Department of Radiation Medicine and Applied Sciences, University of California San Diego, La Jolla, CA.
School of Medicine, University of California San Diego, La Jolla, CA.
JCO Clin Cancer Inform. 2021 Mar;5:279-287. doi: 10.1200/CCI.20.00137.
Pancreatic cancer is an aggressive malignancy with patients often experiencing nonspecific symptoms before diagnosis. This study evaluates a machine learning approach to help identify patients with early-stage pancreatic cancer from clinical data within electronic health records (EHRs).
From the Optum deidentified EHR data set, we identified early-stage (n = 3,322) and late-stage (n = 25,908) pancreatic cancer cases over 40 years of age diagnosed between 2009 and 2017. Patients with early-stage pancreatic cancer were matched to noncancer controls (1:16 match). We constructed a prediction model using eXtreme Gradient Boosting (XGBoost) to identify early-stage patients on the basis of 18,220 features within the EHR including diagnoses, procedures, information within clinical notes, and medications. Model accuracy was assessed with sensitivity, specificity, positive predictive value, and the area under the curve.
The final predictive model included 582 predictive features from the EHR, including 248 (42.5%) physician note elements, 146 (25.0%) procedure codes, 91 (15.6%) diagnosis codes, 89 (15.3%) medications, and 9 (1.5%) demographic features. The final model area under the curve was 0.84. Choosing a model cut point with a sensitivity of 60% and specificity of 90% would enable early detection of 58% late-stage patients with a median of 24 months before their actual diagnosis.

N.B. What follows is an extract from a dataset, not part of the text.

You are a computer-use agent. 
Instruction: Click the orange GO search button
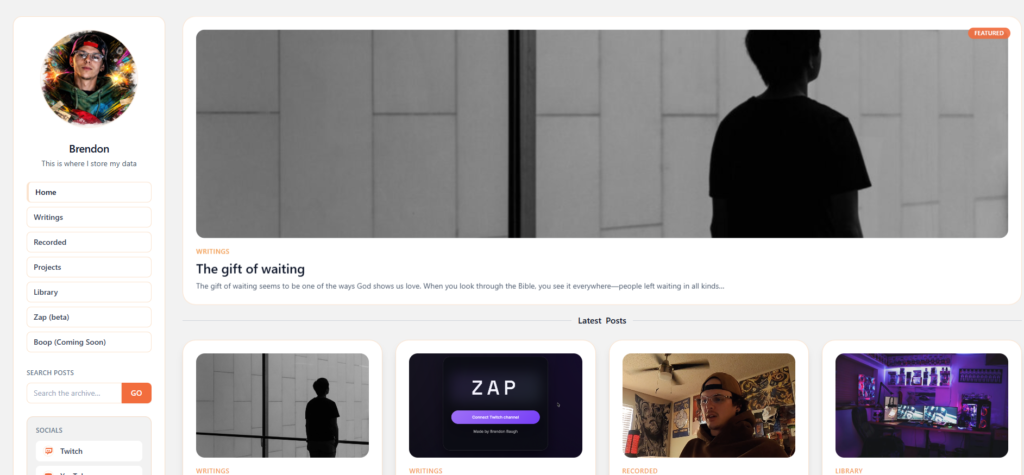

Prediction models using EHR data show promise in the early detection of pancreatic cancer. Although widespread use of this approach on an unselected population would produce high rates of false-positive tests, this technique may be rapidly impactful if deployed among high-risk patients or paired with other imaging or biomarker screening tools.
胰腺癌是一种侵袭性恶性肿瘤,患者在诊断前常出现非特异性症状。本研究评估了一种机器学习方法,以帮助从电子健康记录(EHR)中的临床数据中识别出早期胰腺癌患者。
从 Optum 去识别 EHR 数据集,我们确定了 40 岁以上在 2009 年至 2017 年期间诊断为早期(n = 3322)和晚期(n = 25908)胰腺癌的病例。将早期胰腺癌患者与非癌症对照组(1:16 匹配)进行匹配。我们使用极端梯度提升(XGBoost)构建了一个预测模型,根据 EHR 中的 18220 个特征(包括诊断、程序、临床记录中的信息和药物)来识别早期患者。使用敏感性、特异性、阳性预测值和曲线下面积评估模型准确性。
最终的预测模型包括来自 EHR 的 582 个预测特征,包括 248 个(42.5%)医生笔记元素、146 个(25.0%)程序代码、91 个(15.6%)诊断代码、89 个(15.3%)药物和 9 个(1.5%)人口统计学特征。最终模型的曲线下面积为 0.84。选择一个灵敏度为 60%、特异性为 90%的模型切点,可以在实际诊断前中位数为 24 个月时提前发现 58%的晚期患者。
使用 EHR 数据的预测模型在胰腺癌的早期检测方面显示出了前景。虽然在未选择的人群中广泛使用这种方法会产生高假阳性测试率,但如果在高危患者中部署或与其他成像或生物标志物筛查工具结合使用,这种技术可能会迅速产生影响。